- Directed by: Sarah Jayne Ivan Malekin
- Written by: Sarah Jayne Ivan Malekin
- Produced by: Sarah Jayne Ivan Malekin
- Starring: Clara Francesca Pagone; Naomi Said; Kelsey Gillis; Sarah Timm; Christopher Dingli; Frank Fazio;
- Cinematography: Diego García Gordo George Ivanoff Ylenia Kay William Sheridan
- Edited by: Ivan Malekin
- Music by: Fabio Guglielmo Anastasi Raphael Fimm Gerard Mack
- Production company: Nexus Production Group
- Distributed by: Nexus Production Group
- Release date: 26 November 2020;
- Running time: 100 minutes
- Country: Australia
- Language: English

= In Corpore =

In Corpore is a 2020 Australian drama anthology film directed by Sarah Jayne and Ivan Malekin, starring Clara Francesca Pagone, Naomi Said, Kelsey Gillis, Sarah Timm, Christopher Dingli and Frank Fazio.

==Plot==
A sensual, sex-positive exploration of contemporary relationships, shown through four anthological stories set in Melbourne, Malta, Berlin and New York.
In Melbourne, polyamorous Julia strays from the protocols of her marriage to a monogamous partner; in Malta, Anna hides a secret from her husband Manny; in Berlin, sugar baby Milana alienates her real life lover Rosalie; and in New York Julia faces the consequences of her affair.
In Corpore delves deep into the gray areas of relationships, revealing couples under strain, loyalties tested, and what happens when one partner’s desires deviate from the expectations of the relationship – be it traditional or open.

==Cast==
- Clara Francesca Pagone as Julia
- Naomi Said as Anna
- Kelsey Gillis as Milana
- Sarah Timm as Rosalie
- Christopher Dingli as Manny
- Frank Fazio as Henri
- Amelia June as Zara
- Simone Alamango as Nina
- Don Bridges as Tim
- Naomi Lisner as Anita

==Release==
The film was released on 26 November 2020.

==Reception==
Andrew Stover of Film Threat gave the film a score of 7.5/10 and called it "Fearlessly acted, adequately shot, and nicely edited".

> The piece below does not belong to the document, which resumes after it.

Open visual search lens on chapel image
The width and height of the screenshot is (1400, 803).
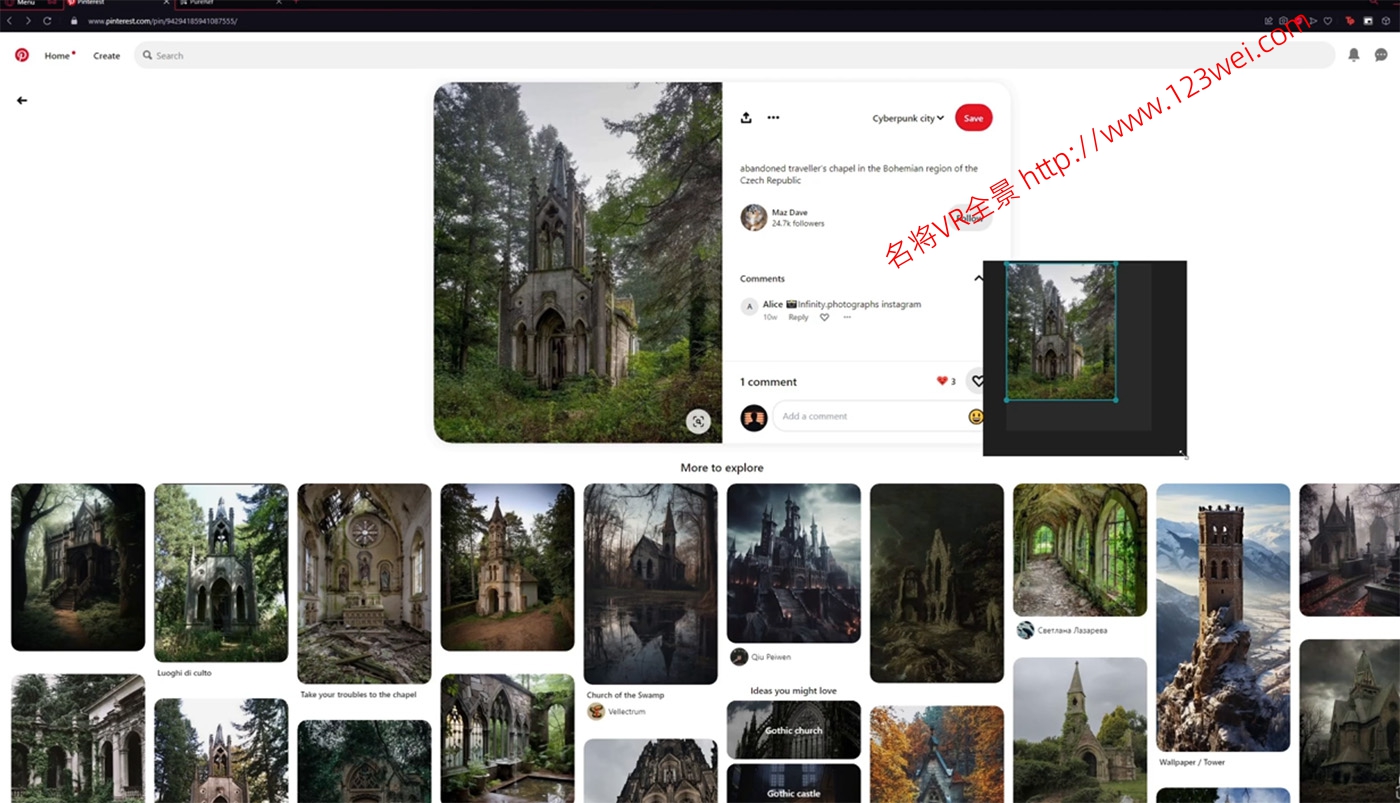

Frank Scheck of The Hollywood Reporter wrote while the segments "aren’t particularly strong on their own", they "coalesce to form an incisive depiction of how conflicting desires and philosophies can affect relationships."

Hagan Osborne of FilmInk wrote that the film "offers a unique look at contemporary relationships."